Serpentine Squiggles

The sun above blazes with yellow mana, raw and powerful. Plants absorb it, transforming it into green mana. Animals graze, devouring this fruit, and red mana pulses in their blood. As rot claims them, it turns black and vacant, stripped now of so much power.

A curious thing happens in poverty of swampsoil; carnivorous plants invert this cycle, and this adaptation, paired with a mycorrhizal union with rotten things, grants a single organism all colors of mana mingled in their biology.

Call this the prismatic process. Alone, individual colors of mana are latent in their hosts, inert, but joined together like this, a plant gains the power to secrete godsap. Liquid like formless creation, white like a rainbow.

This godsap binds to objects, mirroring their substance in the higher astral plane. Whenever a bound object moves, so too does the astral body.

But what happens when godsap must bind to an already bound object? The connection is deferred; only one astral body can bind to a material body, but astral bodies can bind to others of their kind. This forms a chain or stack of layered astral bodies, all mirroring the same object‍ ‍—‍ by proxy.

Arbitrary recursion is possible but an increasingly unstable configuration. Inevitably, the bindings loosen as the stack grows taller, until it takes no more than one chance perturbation to detach a binding.

When this happens, what results is a copy in search of an original‍ ‍—‍ a dancer seeking a partner. Without a material body to anchor it, godsap slowly denatures, its pantomine of physical characteristics blurring into that inert yet oozing state of initial creation. At further length, it simply evaporates.

But if‍ ‍—‍ before it vanishes‍ ‍—‍ the astral body finds its quarry, a new body to bind to, it may yield one of two profound results.

First‍ ‍—‍ and easiest‍ ‍—‍ is the marriage of two copies. Suppose both had detached from the same stack of mirrors. It follows that their structure, their preferred dances, are already almost equivalent. They now click together like teeth of two gears.

Still one must ask: what do they do? We described the usual state of an astral body as following the course of its material counterpart, and of course the wont of matter is familiar to us, subject to all the known laws.

The primacy of the material body is contigent on the relative emptiness of astral space‍ ‍—‍ an astral flag has no wind in which to wave, so its banner will never move lest a material wind comes.

An astral clock will tick in tandem with material gears. But detach two copies and bind them together. This new clock, existing only in the astral, will still tick in remembrance of earthly physics.

Or more to the point, recall godsap finds its genesis in the tissues of carnivorous plants. When one grows a new shoot infused with godsap, then it will likewise grow in astral space. If it continues to pump further godsap into those tissues, its astral body will burgeon with layer after layer of imitation until they slough off and bind to themselves.

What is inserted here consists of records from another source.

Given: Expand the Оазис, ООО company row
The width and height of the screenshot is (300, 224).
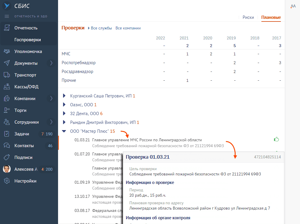Looking at the screenshot, I should 64,105.
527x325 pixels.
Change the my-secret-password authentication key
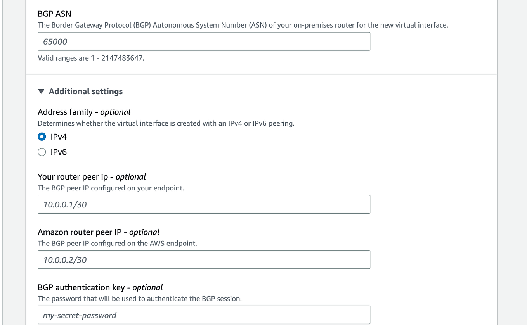click(x=204, y=315)
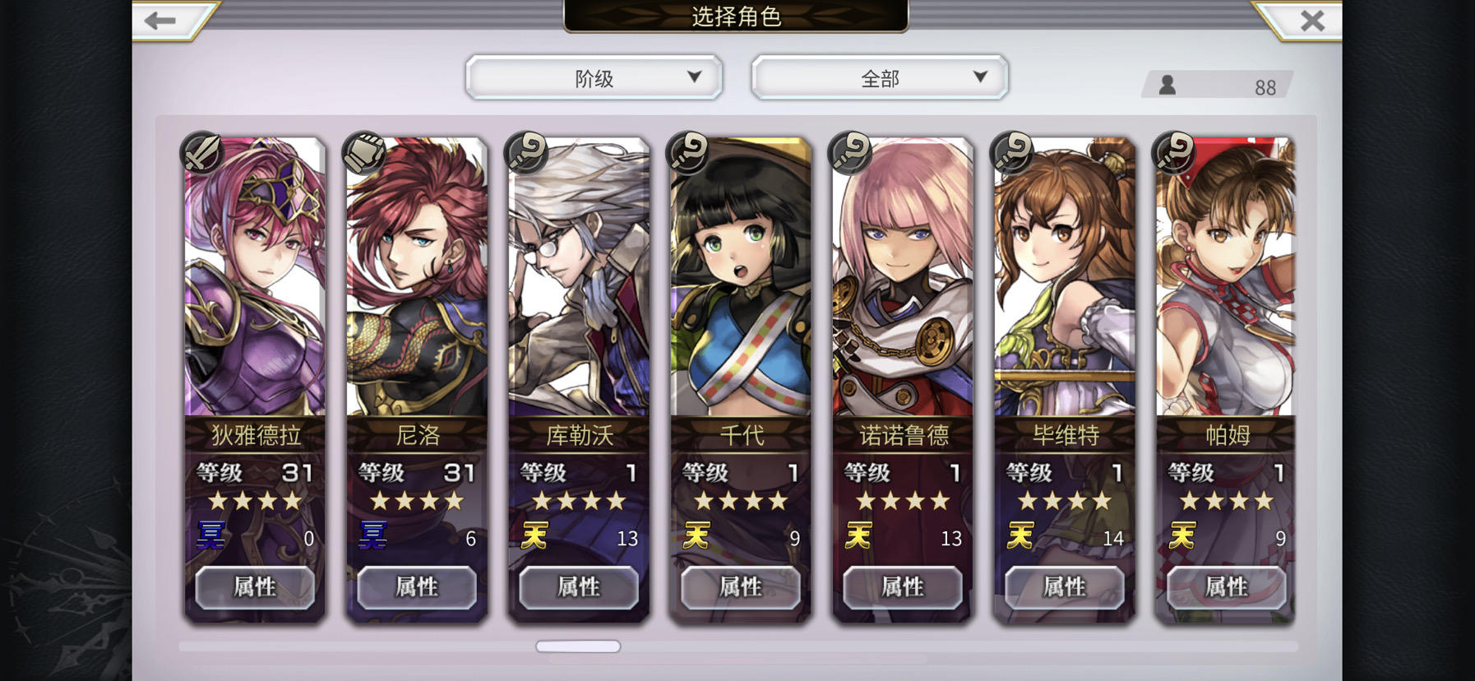Open the 阶级 sort dropdown

pos(594,78)
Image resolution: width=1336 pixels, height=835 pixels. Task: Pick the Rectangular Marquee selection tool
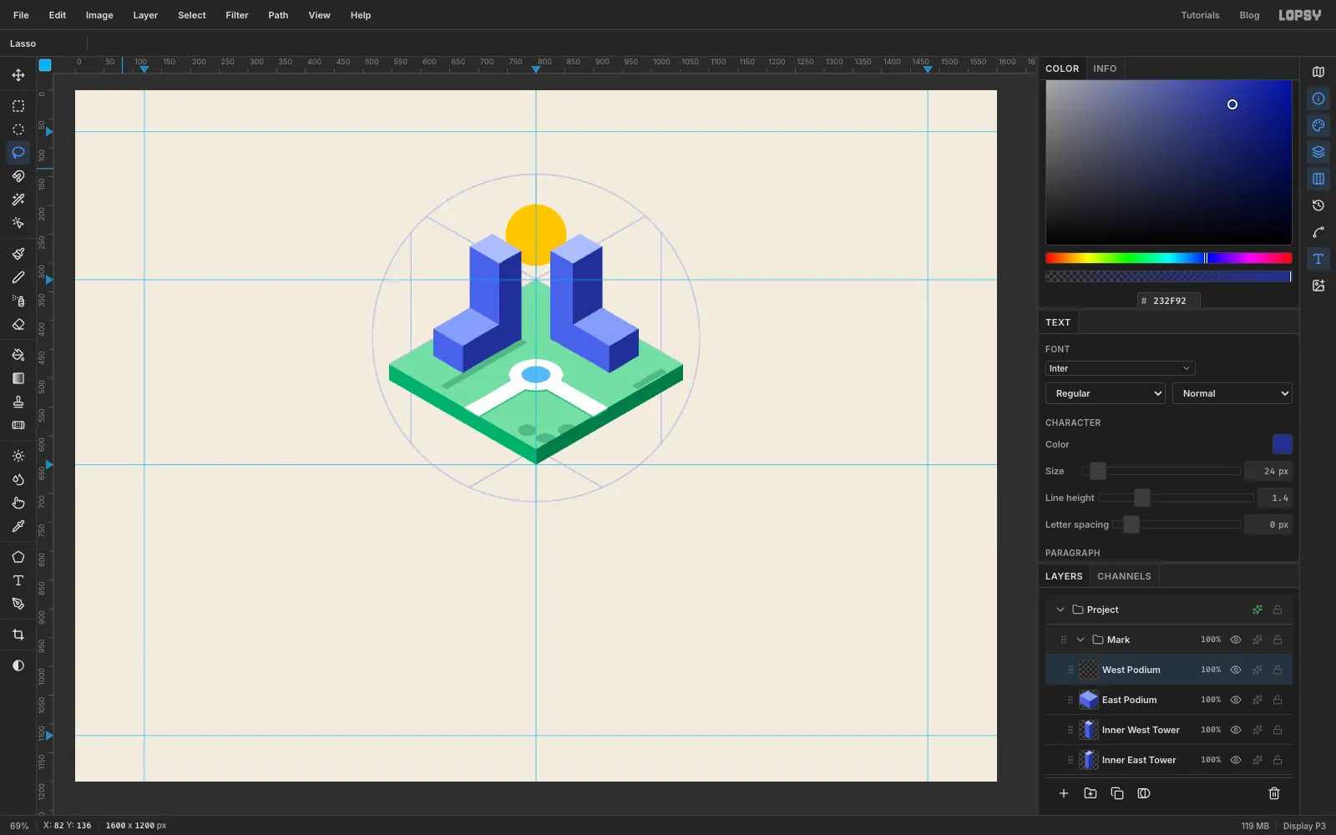coord(18,106)
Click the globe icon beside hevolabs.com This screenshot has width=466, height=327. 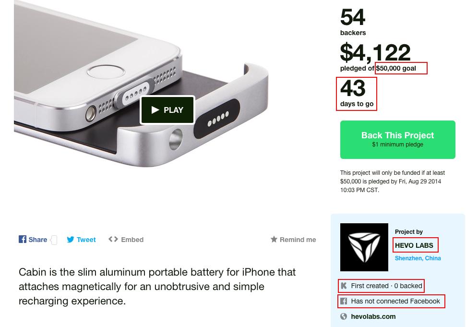344,316
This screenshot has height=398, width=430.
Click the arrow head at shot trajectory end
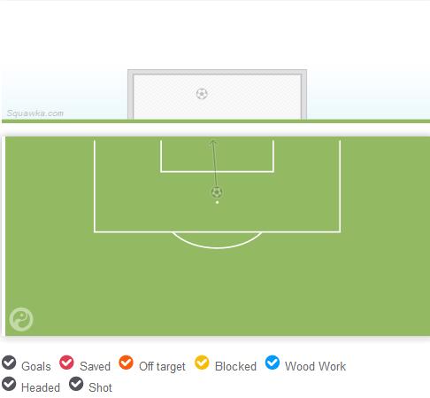[x=213, y=143]
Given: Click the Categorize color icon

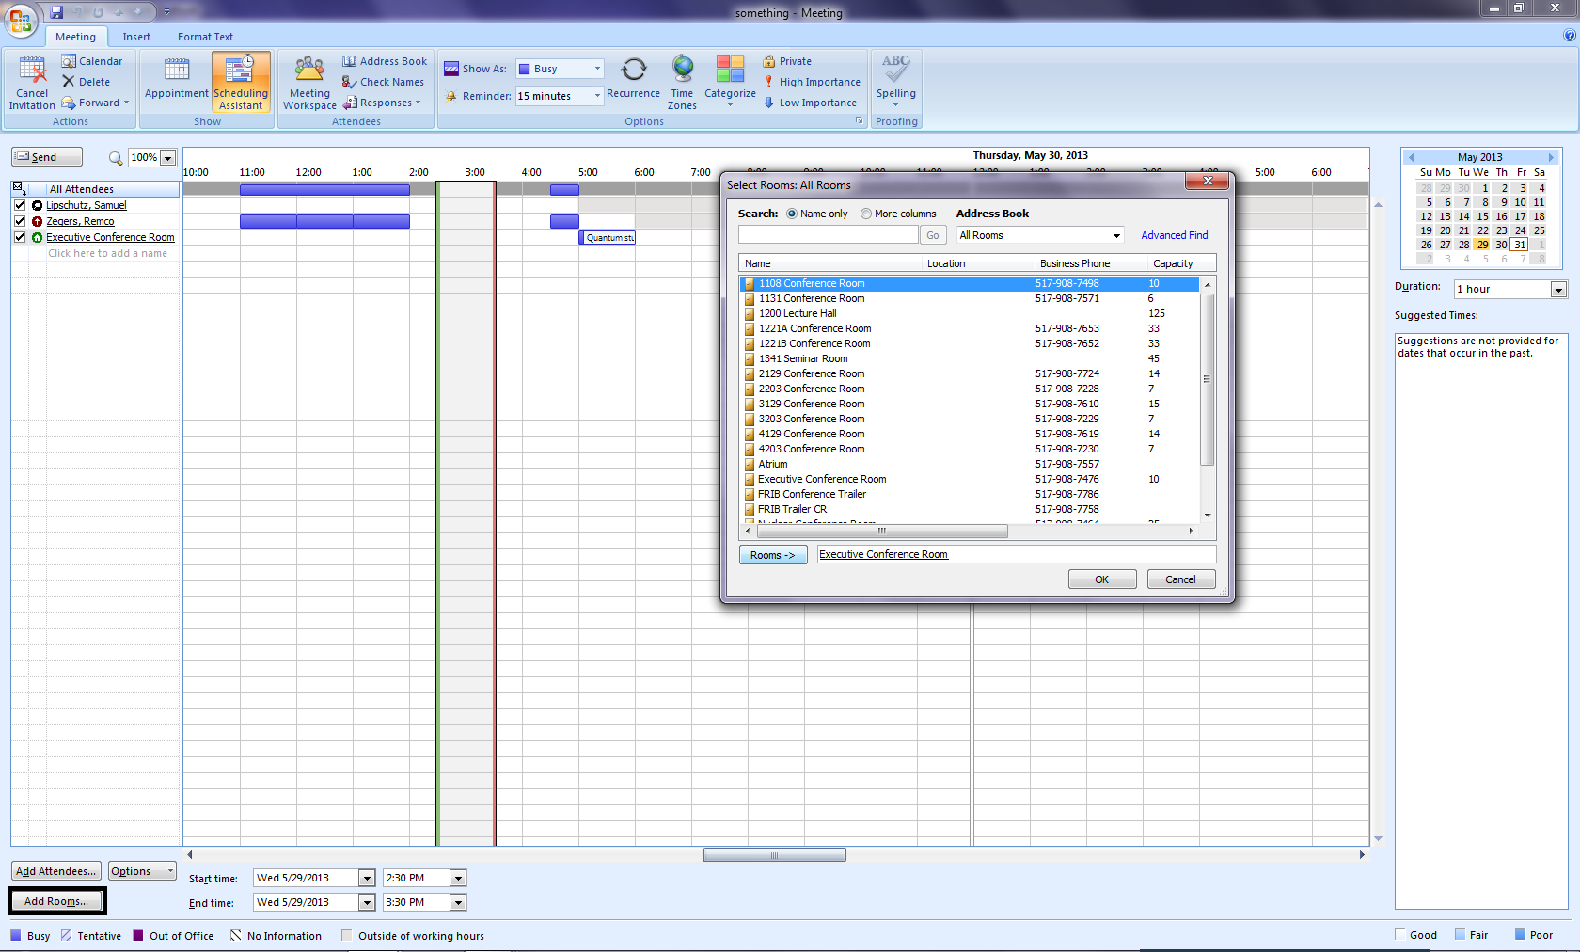Looking at the screenshot, I should [x=730, y=71].
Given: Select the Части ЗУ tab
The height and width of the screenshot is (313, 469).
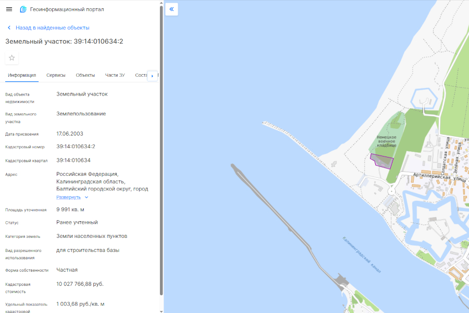Looking at the screenshot, I should click(x=115, y=75).
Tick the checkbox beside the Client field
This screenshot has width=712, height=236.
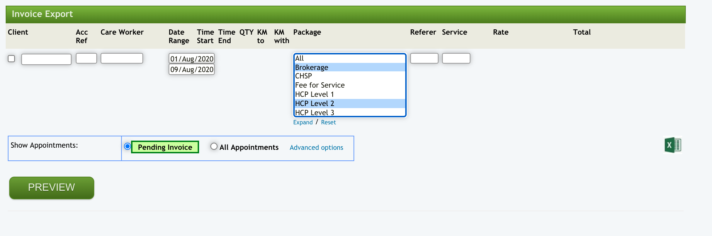click(x=11, y=59)
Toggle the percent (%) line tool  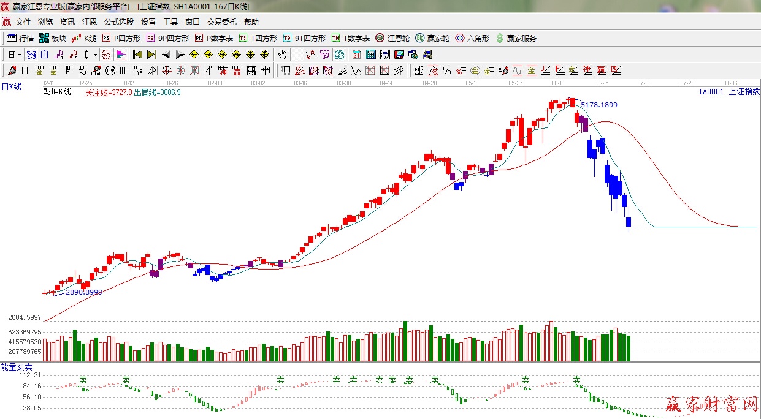[x=447, y=70]
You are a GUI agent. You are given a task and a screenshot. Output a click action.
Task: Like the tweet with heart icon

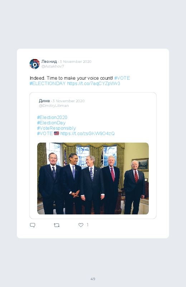click(x=81, y=225)
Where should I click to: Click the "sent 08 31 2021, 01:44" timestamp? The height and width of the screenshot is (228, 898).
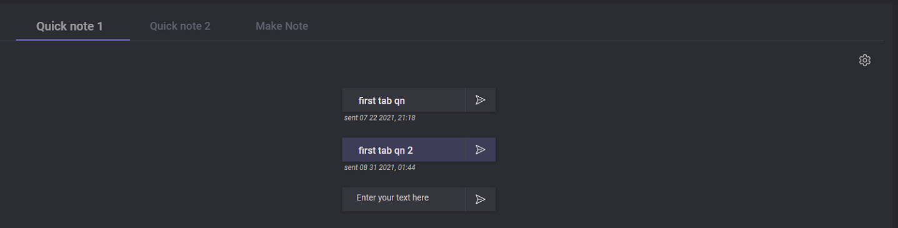tap(379, 167)
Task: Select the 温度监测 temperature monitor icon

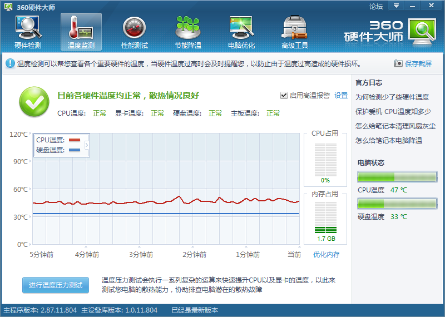Action: coord(81,31)
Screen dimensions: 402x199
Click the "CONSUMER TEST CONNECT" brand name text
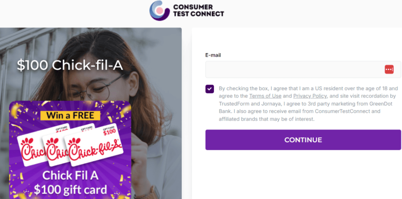tap(198, 10)
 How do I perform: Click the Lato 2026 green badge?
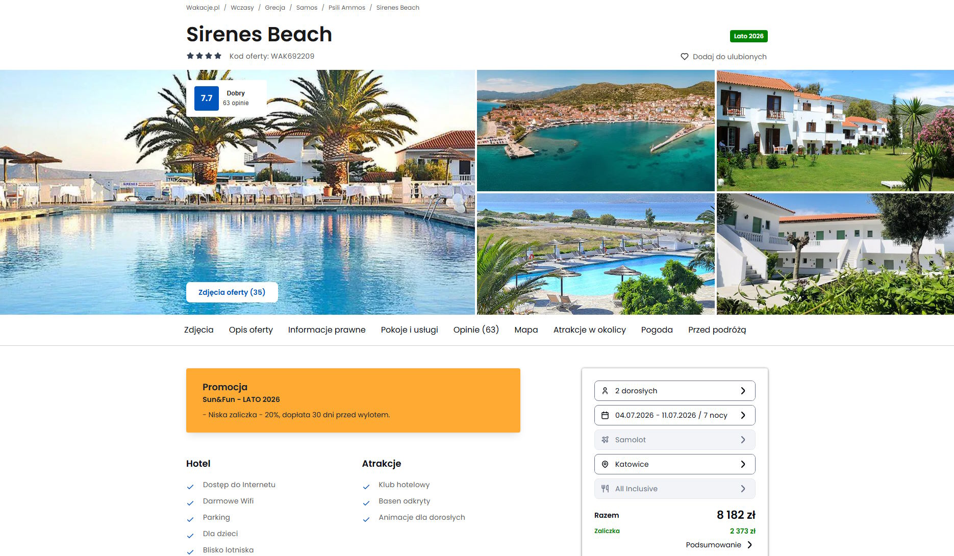[749, 36]
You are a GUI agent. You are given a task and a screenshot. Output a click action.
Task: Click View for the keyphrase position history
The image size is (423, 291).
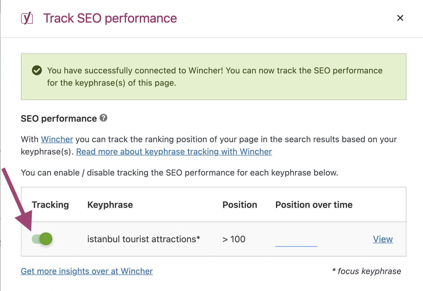[x=383, y=239]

But those detatched astral shoots will still grow‍ ‍—‍ and perhaps further down at their root, they are still attached to the plant. Like this, a plant begins to truly extend along the fourth axis.

Three benefits await those intrepid plants that scramble along this path. First, of course, is that few (none, properly) predators exist in the astral realm, and thus what is secreted away in this anabasis is protected from grazing. The second assuages the immediate worry‍ ‍—‍ what good is growing leaves in a lightless dimension?‍ ‍—‍ with assurange that yellow mana flows abundant in the astral planes.

Last, though, is the other consequence of detatched astral bodies alluded to earlier. If a detatched layer finds no copy to bind to… well, on a purely physical level, what happens when a copy is “bound” is simply that an attractive force exists between it and its material body, ensuring they aren’t long separated.

When an astral body is no longer “bound”, little actually changes in the calculus of forces. Imagine an astral water droplet, bound and stable. Now imagine whisking away its physical body into a distant pool of water. Why should the astral body discriminate among the myriad now‍-​intermixed droplets? Its dance, the form of matter it’s drawn toward, is simply water itself.

It remained bound to the droplet because the droplet was nearest. When that no longer holds, it will seek any replacement.

A carnivorous plant of this sort hungers for prey‍ ‍—‍ suppose if, before digesting its insect meal, it pumps godsap into the still‍-​squirming bug. Spawned hence is an astral fly. If detatched quickly, the astral fly will not mirror the digestion of its original. Now, for a brief spell‍ ‍—‍ until the fly dissolves‍ ‍—‍ the plant possesses a new copy seeking an original.

Hungry sundews often lure prey with the sweetest scents‍ ‍—‍ but now it has devised a magnet for flies in an almost literal fashion.

Take a moment to consider the implications of all this. Here we have a clade of plants capable of growing into a vast space unoccupied, uncontested by any other organism. A space brimming with energy fit to harness. And by this same mechanism, an adaptation so flexible one can only call it tool‍-​use.

Must you wonder, then, why these plants grew to proportions fit to blot out the sky, were their innumerable leaves visible to the mortal eye? Why the sieves of their phloem twist and fork with complexity to baffle and surpass the cunning of grasping mammals? Why, when language found the throats of hairless primates, their name means god?